## Exercise
In the article about calls for Newhouse to resign, write out everything from "In justifying his" down to "Oregon state line.", replacing "mob" with "crowd".
[Begin Article]
Six county GOP chairs from the 4th Congressional District, which covers the central portion of Washington state, issued a letter Monday calling for Newhouse to resign.
“It is impossible to defend the indefensible,″ said the letter signed by the GOP chairs of Yakima, Benton, Franklin, Grant, Adams and Douglas counties. ”An overwhelming majority of our county constituents are calling for your resignation.″
“When a representative fails to represent the people, the people must respond,″ the letter said, adding many constituents feel “betrayed” by Newhouse’s Jan. 13 vote.
Newhouse said Monday he will remain in the seat he has held since 2015.
“After days of deliberation and prayer, I made a decision to vote based on my oath to support and defend the Constitution,” Newhouse said in a press release. “Many Republicans have agreed with my vote, and many have disagreed. For those who disagree with me on this issue, I hope they will remember my lifelong support for conservative causes and values.”
“I am still a conservative Republican who holds the principles of our Constitution and the priorities of central Washington above all else, and we have a lot of work to do to keep the Biden administration accountable,” Newhouse said.
In justifying his vote, Newhouse has pointed to Trump’s role in inciting the deadly Jan. 6 attack on the U.S. Capitol and his refusal to calm the situation as a mob swarmed the building.
Newhouse, 65, was reelected with 66% of the vote in November. The conservative district has a large agricultural base and runs from Canada to the Oregon state line.
[End Article]
[Begin Dataset extract]
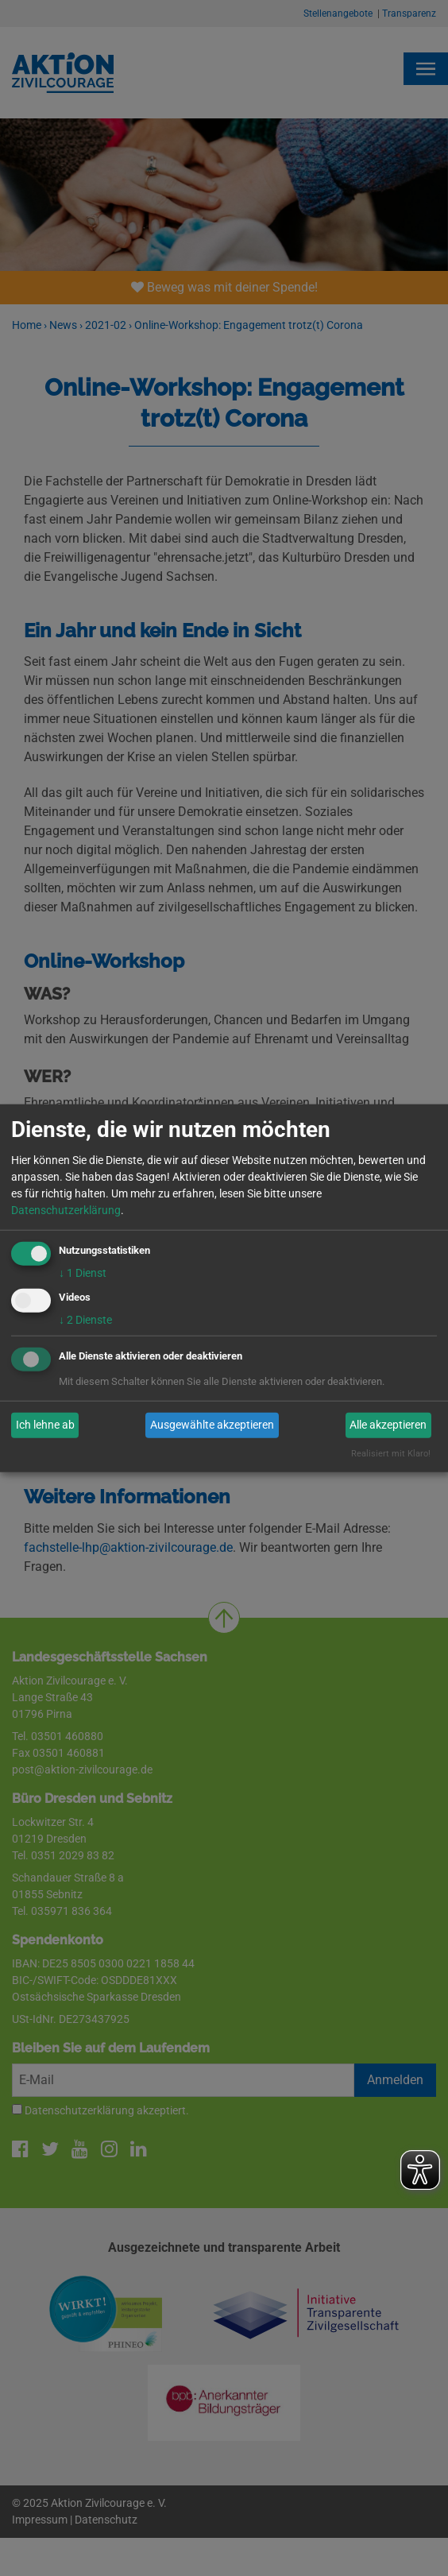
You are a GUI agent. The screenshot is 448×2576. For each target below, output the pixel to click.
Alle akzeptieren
[End Dataset extract]
## Response to this exercise
In justifying his vote, Newhouse has pointed to Trump’s role in inciting the deadly Jan. 6 attack on the U.S. Capitol and his refusal to calm the situation as a crowd swarmed the building.
Newhouse, 65, was reelected with 66% of the vote in November. The conservative district has a large agricultural base and runs from Canada to the Oregon state line.